▶ _Passage_
▽
January 25, 2013 by Mack Collier

The Art of Book Marketing and the One Thing Many Authors Miss

Think Like a Rock Star is now less than three months from hitting stores.  So as you might guess, these last few months have been a crash course for me in how to effectively market a book and help it be successful.

Most of the information I’ve found and advice I’ve received from other authors has focused on The Launch.  The idea is to sell as many copies of your book as possible into a small concentrated window, typically the week that your book comes out.  You want to sell as many copies as possible during that launch week because typically those bestseller lists from sources like The New York Times and others reset each week.  And focusing in sales on that one-week launch period might be the difference between forever being known as a published author, and being a New York Times Bestselling author.  For the author, it’s a really huge deal.

So as you might expect, I’ve got a ton of stuff planned to help Think Like a Rock Star have as successful of a launch as possible.  And over the next few weeks I will be asking for your help in seeing that successful launch take place.

But the thing about a book launch is that it’s mostly focused on what’s best for the author.  As I was researching this, I realized there was a parallel to my book, in that really the launch is all about acquiring new customers.  Getting as many new sales as possible so that it helps the book’s ability to hit all those bestseller lists and all that jazz.  So in a way, if I strictly focused my book’s marketing on The Launch, I was really undermining one of the core lessons of Think Like A Rock Star.

Focus on  New Customers or Existing Fans?

The thing that really separates rock stars from most brands is who they market to.  While most companies focus on acquiring new customers, most rock stars focus on delighting their existing fans.  Rock stars focus most of their time and energy on connecting with their existing customers, not their new ones.

This prompted me to rethink my marketing plan for this book a bit.  There’s no doubt that The Launch is insanely huge to a book’s eventual success.  But in my opinion, even more important than marketing to new customers is finding ways to support your existing readers.
△
Reproduce the book marketing article starting with "The thing that" and going on through "your existing readers.", with "marketing plan" renamed to "promotion plan". Use only the text above.

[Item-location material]
▽
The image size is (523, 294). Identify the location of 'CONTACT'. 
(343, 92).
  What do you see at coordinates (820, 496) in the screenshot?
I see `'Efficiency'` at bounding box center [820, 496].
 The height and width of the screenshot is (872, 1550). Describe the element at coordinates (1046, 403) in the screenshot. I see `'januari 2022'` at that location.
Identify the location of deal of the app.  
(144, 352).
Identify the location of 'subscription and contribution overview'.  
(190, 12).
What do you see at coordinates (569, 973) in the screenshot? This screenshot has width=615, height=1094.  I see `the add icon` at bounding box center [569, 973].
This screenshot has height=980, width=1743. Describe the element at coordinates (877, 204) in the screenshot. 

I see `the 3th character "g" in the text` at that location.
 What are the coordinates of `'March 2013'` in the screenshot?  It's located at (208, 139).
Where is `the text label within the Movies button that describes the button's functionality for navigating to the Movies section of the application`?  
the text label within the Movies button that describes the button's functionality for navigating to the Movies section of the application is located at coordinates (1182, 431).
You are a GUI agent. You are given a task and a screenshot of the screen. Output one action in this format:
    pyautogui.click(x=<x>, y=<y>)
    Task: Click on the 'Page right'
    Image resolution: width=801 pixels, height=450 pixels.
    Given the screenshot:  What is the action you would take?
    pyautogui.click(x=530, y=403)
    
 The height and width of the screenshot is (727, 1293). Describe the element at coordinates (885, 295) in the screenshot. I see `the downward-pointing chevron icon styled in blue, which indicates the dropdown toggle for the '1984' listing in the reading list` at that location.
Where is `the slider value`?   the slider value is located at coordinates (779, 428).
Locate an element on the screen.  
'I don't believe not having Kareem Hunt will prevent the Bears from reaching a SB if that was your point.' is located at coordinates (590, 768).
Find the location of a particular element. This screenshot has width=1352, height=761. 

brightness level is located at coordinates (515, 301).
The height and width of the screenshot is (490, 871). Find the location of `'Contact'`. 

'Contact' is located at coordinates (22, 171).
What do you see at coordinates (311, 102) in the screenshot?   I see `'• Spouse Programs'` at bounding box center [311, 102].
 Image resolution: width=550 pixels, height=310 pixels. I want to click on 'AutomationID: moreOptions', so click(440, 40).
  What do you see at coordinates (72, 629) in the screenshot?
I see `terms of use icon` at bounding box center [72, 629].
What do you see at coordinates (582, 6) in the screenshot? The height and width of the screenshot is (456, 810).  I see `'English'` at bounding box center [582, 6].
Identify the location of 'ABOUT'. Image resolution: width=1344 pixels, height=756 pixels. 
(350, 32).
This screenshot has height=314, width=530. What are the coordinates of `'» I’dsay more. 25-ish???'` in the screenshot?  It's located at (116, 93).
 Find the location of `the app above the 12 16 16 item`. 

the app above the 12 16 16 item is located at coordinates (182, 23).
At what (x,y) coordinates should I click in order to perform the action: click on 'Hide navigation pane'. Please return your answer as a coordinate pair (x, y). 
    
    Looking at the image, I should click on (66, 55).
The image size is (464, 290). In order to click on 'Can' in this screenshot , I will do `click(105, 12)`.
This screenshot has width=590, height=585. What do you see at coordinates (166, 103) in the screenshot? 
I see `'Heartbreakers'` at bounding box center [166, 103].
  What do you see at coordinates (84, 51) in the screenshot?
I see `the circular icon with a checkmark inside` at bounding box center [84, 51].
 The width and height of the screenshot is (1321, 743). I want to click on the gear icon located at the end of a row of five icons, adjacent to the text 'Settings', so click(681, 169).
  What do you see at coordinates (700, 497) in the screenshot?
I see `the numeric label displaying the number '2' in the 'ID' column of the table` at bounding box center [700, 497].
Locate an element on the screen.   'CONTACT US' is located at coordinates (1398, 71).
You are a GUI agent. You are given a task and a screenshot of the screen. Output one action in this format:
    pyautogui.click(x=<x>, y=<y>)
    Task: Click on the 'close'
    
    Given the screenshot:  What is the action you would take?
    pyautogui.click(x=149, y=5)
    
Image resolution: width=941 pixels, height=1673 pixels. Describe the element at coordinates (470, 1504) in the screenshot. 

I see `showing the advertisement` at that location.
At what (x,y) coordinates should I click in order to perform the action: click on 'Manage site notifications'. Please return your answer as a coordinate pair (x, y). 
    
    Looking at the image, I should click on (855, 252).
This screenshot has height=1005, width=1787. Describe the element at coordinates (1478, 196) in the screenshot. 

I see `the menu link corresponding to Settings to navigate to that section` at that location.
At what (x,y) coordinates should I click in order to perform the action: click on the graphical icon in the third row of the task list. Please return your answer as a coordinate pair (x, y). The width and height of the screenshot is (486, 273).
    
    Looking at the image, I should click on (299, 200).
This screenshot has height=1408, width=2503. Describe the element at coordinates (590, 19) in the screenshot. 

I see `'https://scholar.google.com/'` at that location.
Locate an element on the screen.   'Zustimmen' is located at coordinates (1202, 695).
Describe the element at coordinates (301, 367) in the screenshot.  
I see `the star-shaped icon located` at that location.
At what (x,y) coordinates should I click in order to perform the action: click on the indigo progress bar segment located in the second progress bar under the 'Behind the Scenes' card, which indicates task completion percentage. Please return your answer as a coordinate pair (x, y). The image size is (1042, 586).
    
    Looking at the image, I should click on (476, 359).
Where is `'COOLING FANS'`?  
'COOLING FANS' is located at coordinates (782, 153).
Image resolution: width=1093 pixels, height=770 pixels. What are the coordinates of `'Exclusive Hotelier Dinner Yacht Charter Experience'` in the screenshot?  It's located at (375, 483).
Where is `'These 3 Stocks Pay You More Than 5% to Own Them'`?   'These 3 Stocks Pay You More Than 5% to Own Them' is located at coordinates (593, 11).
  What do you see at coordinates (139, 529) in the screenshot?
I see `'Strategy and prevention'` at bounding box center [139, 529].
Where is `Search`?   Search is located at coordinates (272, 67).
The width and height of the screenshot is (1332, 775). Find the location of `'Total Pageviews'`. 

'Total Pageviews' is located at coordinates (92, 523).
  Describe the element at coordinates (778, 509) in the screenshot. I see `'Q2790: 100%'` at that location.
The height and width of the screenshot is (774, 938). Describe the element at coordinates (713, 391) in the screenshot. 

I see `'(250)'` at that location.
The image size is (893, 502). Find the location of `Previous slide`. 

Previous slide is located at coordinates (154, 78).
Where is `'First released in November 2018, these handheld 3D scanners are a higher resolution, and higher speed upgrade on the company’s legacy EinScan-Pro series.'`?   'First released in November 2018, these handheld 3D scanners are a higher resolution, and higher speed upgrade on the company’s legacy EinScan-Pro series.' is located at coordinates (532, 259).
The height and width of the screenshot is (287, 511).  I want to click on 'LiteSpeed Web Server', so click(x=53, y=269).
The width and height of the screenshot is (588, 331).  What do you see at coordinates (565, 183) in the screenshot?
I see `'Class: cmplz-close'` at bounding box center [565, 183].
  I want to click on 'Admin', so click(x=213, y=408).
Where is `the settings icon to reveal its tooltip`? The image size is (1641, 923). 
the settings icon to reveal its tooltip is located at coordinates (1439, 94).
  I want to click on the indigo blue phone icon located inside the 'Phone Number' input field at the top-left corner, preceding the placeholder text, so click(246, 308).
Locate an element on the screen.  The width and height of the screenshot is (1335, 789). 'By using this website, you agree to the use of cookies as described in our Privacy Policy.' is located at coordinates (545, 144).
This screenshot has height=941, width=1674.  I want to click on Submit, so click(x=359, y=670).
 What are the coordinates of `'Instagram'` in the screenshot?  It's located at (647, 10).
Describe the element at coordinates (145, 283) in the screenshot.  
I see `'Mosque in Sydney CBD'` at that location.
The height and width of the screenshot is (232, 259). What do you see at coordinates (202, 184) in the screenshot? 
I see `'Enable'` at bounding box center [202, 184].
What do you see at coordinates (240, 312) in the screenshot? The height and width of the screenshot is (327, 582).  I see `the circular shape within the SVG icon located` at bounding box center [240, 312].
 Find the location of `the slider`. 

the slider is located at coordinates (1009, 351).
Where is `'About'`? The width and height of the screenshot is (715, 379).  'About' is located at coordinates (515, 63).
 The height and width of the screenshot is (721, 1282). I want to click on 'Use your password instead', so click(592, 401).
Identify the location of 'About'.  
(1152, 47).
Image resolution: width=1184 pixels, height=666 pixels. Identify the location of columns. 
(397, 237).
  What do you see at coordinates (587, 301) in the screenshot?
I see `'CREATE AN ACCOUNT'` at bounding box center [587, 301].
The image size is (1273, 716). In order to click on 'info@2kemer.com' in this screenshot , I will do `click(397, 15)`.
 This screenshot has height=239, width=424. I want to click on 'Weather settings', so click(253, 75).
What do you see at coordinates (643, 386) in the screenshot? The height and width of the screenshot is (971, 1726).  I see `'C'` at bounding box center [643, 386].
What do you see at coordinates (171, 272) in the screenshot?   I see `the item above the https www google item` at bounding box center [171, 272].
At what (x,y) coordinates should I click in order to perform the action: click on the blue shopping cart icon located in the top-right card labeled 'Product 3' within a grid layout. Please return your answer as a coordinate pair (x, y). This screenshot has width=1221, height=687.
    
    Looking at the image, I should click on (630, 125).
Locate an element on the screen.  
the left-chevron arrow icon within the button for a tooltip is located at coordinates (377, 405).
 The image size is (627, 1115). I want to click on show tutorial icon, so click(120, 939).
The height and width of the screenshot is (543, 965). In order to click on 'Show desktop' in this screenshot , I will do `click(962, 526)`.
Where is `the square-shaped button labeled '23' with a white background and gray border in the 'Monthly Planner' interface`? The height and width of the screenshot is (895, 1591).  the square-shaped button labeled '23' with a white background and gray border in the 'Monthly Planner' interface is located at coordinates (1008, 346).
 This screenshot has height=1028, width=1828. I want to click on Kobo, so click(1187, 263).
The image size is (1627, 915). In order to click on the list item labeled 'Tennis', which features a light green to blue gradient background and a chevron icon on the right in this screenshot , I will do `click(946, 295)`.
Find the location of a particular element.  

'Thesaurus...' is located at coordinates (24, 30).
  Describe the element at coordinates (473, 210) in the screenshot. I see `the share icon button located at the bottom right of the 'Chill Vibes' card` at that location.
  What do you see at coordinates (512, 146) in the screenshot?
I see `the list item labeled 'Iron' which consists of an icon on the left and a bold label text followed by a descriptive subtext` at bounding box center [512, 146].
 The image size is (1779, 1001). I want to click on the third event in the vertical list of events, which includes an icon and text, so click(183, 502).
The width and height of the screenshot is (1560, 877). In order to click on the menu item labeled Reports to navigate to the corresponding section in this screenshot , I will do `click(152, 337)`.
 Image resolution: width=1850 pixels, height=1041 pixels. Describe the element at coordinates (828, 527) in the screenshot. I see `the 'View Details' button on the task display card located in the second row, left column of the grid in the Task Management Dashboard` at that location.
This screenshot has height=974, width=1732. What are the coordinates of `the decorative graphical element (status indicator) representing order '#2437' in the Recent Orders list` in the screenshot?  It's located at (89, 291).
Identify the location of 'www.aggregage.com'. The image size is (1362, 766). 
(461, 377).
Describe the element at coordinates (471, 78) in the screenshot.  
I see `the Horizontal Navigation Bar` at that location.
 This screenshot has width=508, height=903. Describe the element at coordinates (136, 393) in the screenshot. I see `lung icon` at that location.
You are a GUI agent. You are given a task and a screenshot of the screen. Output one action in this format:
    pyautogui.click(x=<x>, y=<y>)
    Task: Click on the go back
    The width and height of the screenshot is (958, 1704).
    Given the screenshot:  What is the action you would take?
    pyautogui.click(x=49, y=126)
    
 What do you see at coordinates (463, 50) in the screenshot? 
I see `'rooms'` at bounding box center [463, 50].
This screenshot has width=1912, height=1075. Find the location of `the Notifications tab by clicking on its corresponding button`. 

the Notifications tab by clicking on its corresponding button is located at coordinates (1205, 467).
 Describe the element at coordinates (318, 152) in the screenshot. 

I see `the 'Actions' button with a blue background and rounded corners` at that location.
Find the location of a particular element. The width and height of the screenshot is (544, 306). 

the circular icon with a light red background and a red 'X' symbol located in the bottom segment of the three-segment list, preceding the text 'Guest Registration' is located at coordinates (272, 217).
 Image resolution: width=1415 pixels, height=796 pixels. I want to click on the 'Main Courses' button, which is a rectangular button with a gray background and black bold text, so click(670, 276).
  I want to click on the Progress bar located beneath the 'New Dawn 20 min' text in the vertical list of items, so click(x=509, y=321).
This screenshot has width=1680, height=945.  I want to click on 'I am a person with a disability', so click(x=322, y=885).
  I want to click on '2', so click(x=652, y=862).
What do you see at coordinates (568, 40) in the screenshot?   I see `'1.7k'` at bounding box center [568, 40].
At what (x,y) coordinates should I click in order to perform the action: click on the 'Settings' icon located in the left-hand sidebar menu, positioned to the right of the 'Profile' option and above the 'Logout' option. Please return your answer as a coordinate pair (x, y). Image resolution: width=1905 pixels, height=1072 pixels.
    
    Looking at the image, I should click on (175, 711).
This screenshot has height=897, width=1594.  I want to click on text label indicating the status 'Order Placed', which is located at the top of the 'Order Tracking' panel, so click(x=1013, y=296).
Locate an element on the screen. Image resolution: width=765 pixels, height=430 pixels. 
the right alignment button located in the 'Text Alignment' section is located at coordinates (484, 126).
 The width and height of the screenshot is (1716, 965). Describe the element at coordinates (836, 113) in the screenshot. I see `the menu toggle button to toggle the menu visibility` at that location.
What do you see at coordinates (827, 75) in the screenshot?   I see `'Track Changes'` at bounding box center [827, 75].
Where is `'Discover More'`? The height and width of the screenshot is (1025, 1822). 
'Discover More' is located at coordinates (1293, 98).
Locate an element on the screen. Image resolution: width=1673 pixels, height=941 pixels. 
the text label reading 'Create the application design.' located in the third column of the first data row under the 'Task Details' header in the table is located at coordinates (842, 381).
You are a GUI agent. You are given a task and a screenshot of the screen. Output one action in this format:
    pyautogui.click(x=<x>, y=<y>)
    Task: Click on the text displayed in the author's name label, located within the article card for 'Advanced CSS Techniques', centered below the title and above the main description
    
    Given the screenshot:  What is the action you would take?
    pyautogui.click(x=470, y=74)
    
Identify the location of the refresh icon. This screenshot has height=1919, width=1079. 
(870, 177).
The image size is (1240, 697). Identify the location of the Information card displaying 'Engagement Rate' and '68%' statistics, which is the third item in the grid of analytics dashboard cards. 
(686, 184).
△
▶ _Result_
The thing that really separates rock stars from most brands is who they market to.  While most companies focus on acquiring new customers, most rock stars focus on delighting their existing fans.  Rock stars focus most of their time and energy on connecting with their existing customers, not their new ones.

This prompted me to rethink my promotion plan for this book a bit.  There’s no doubt that The Launch is insanely huge to a book’s eventual success.  But in my opinion, even more important than marketing to new customers is finding ways to support your existing readers.